> **Exercise**: Where "dimensions" occurs in a line of the entries below, copy that line.
Material for this exercise: Begin
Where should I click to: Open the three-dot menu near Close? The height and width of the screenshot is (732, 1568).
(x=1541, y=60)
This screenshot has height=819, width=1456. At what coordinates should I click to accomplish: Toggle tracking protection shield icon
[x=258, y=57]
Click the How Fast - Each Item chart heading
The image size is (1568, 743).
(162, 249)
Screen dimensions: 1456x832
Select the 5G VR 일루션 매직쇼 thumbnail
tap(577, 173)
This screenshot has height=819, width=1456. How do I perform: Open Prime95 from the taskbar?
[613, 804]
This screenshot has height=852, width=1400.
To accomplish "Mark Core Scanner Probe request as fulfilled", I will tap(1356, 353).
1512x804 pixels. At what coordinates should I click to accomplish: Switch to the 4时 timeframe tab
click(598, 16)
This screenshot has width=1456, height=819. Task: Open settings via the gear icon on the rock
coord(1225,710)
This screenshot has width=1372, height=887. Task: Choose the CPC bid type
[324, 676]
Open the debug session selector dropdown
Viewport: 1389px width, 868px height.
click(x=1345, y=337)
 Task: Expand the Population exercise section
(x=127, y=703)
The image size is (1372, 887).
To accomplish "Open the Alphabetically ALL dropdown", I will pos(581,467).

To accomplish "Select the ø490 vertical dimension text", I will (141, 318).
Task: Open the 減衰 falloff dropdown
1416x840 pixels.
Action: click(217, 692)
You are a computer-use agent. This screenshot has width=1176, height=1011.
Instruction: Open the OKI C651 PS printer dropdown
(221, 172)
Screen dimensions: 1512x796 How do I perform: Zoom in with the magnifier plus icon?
Material for this exercise: End
> **Reply**:
Screen dimensions: 1456x832
Screen dimensions: 1512x796 How do I perform: Zoom in with the magnifier plus icon?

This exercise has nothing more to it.